# If Zeno could drive: Traveling at a speed (in miles per hour) that always exactly matches the distance (in miles) to the destination

As I was driving on the highway this afternoon, I thought to myself: what if, at each moment, I were to move at a speed that matched exactly the distance I had remaining? As an example, at 60 miles from the destination I would drive at 60 miles per hour; then, with 59 miles remaining, I would slow to 59 miles per hour; and so on, of course with infinitesimal precision. Two questions emerge from this situation:

1. How long will it take to travel from mile-marker 60 to mile-marker 0?
2. And how long will it take to travel from mile-marker 60 to, say, mile-marker 20?

I've read through several previous postings of this same question (here and here, for example) but have yet to find a satisfying, thorough explanation. (How exactly, for example, do we involve the harmonic number $$H_{60}$$ to this problem?)

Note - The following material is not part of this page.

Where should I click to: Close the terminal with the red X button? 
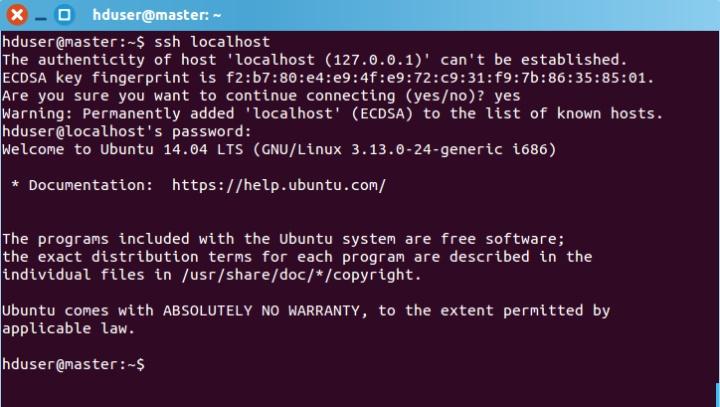click(17, 15)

• This isn't an infinite series it is just a sum $\sum_{i=0}^n \frac{1}{60-i}$ where $n=60-m$ where m is the mile marker you stop at. – senreigh Aug 8 '19 at 3:21
• @senreigh but they said infinitesimal precision. I take that to mean integrate. – user658409 Aug 8 '19 at 3:21
• This is discrete though once you get to 1 you go 1 mile per hour for 1 hour then stop so it doesn't involve an integral, if you were continuously slowing down however then the integral $\int_0^{60} \frac{1}{60-x}dx$ diverges. but if you stop at say 20 then its fine $\int_{20}^{60} \frac{1}{60-x}dx$. – senreigh Aug 8 '19 at 3:28
• Can OP clarify whether they mean discrete or continuous? – user658409 Aug 8 '19 at 3:29
• I think both are interesting cases to consider, actually, so I appreciate both of the solutions posted here. Initially, though, I was taking deceleration to be continuous. – nbogs Aug 11 '19 at 2:24

Your velocity is $$v(t)=60-x(t)$$ where $$x(t)$$ is the distance from start. Note that $$v(t)=x'(t)$$ so this is $$x'(t)=60-x(t)$$. Solution to this differential equation is $$x(t)=60+Ce^{-t}$$. Note that $$x(0)=0$$ and so $$x(t)=60-60e^{-t}$$. Note that for all finite time $$t$$ we have $$x(t)<60$$ (i.e. you aren't at your desination). However $$\lim_{t\to\infty} x(t)=60$$.